● **AVAILABLE DATA**:
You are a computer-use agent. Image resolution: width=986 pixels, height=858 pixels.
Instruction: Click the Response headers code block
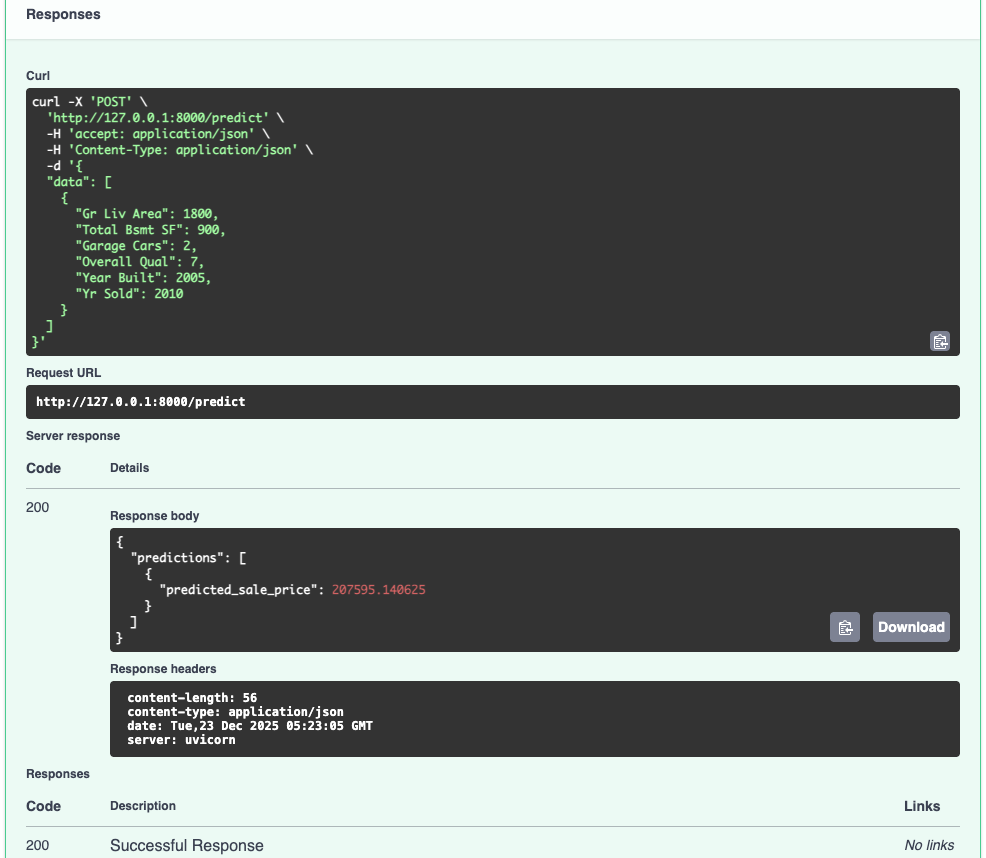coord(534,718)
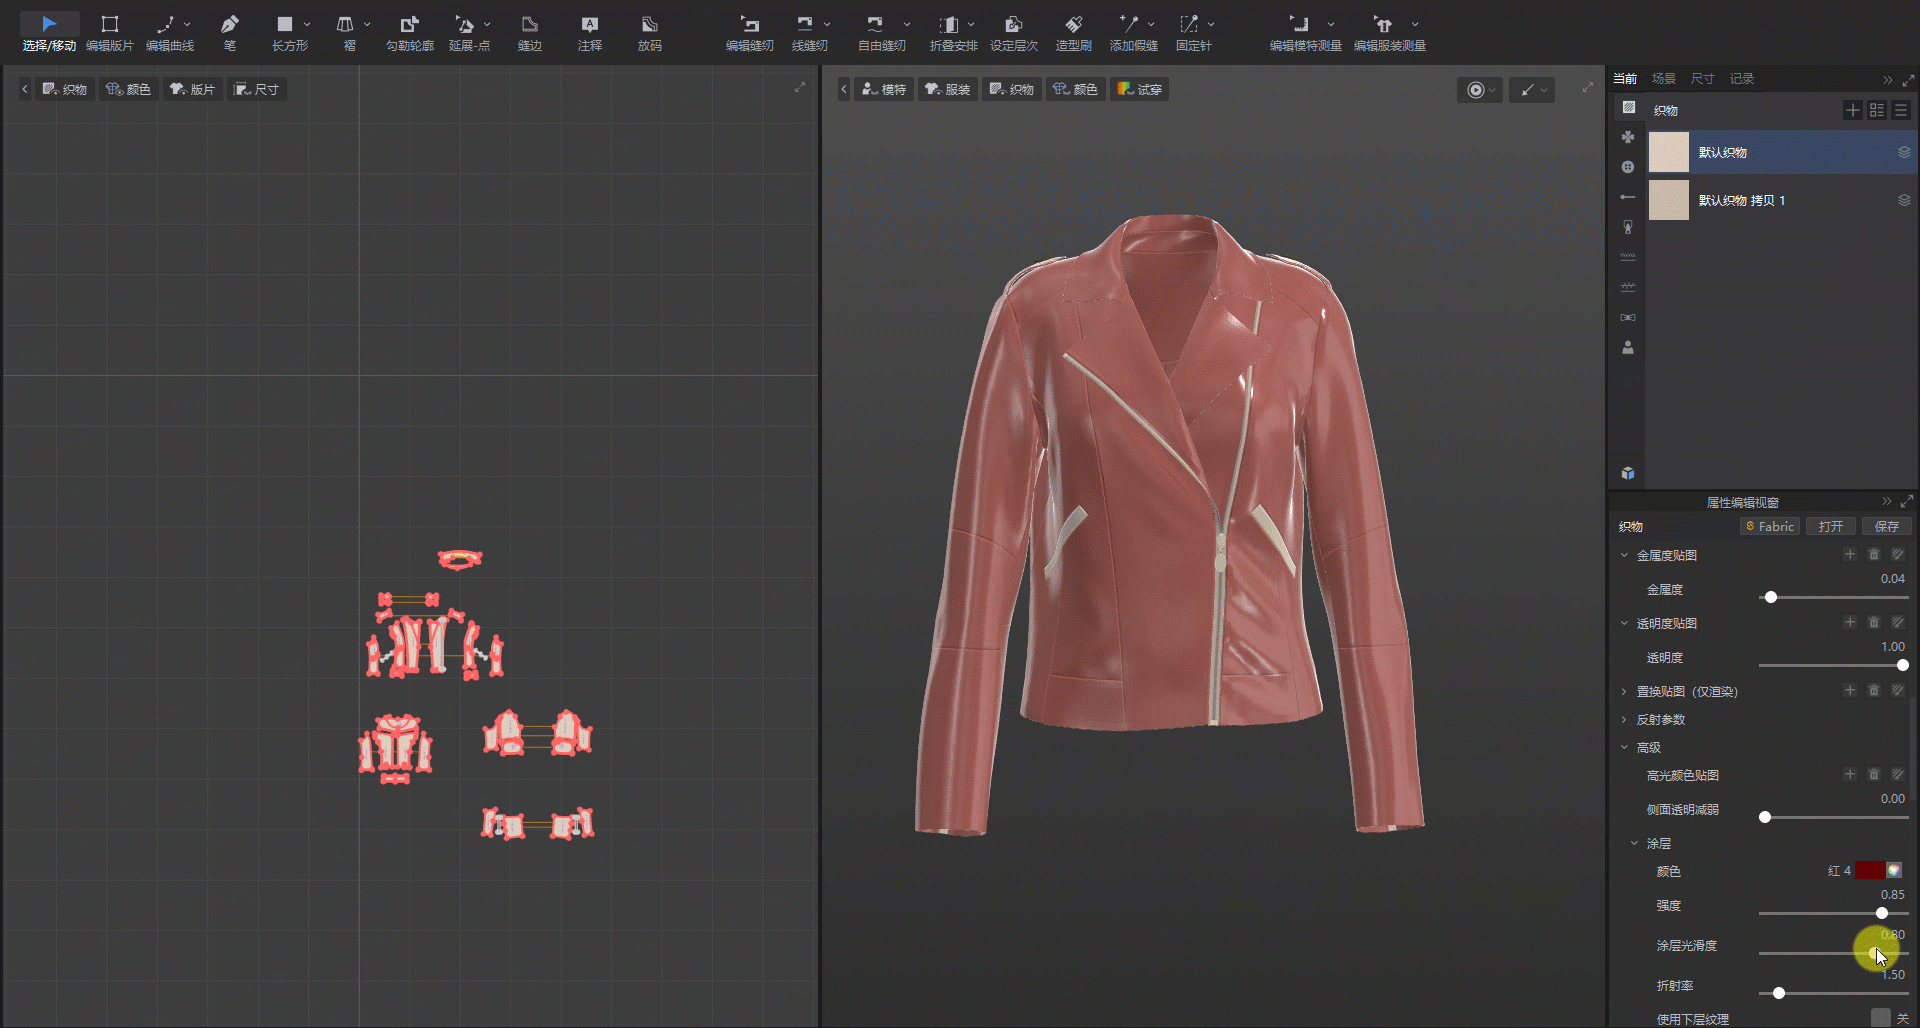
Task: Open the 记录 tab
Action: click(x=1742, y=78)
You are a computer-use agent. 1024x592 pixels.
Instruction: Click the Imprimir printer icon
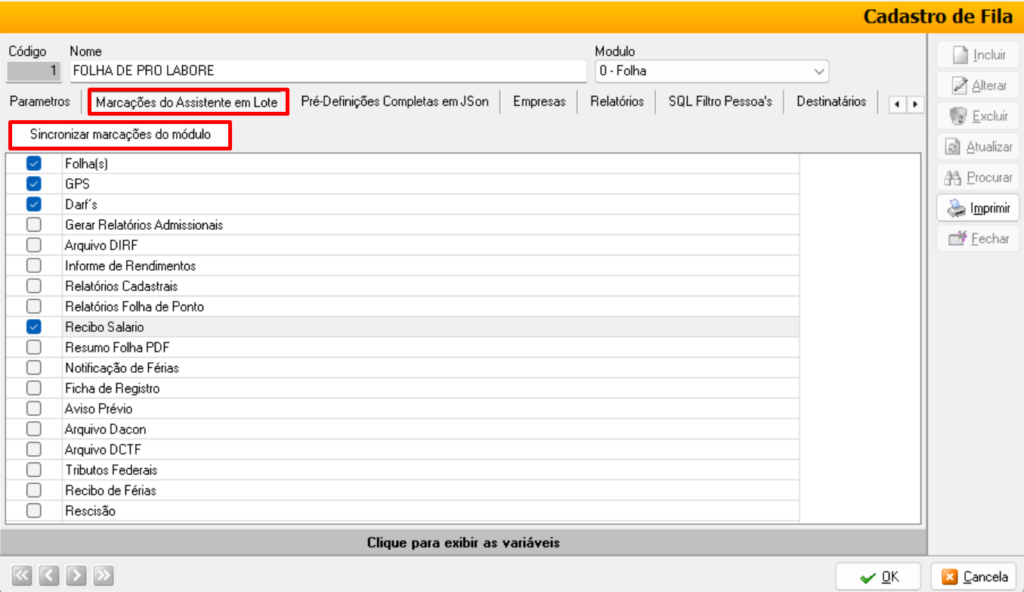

● **WORK ITEM**:
List every line from the entries above in which "computer" appears.

● **FINAL ANSWER**:
You are a computer-use agent. Image resolution: width=986 pixels, height=858 pixels.
You are a computer-use agent. 1024x592 pixels.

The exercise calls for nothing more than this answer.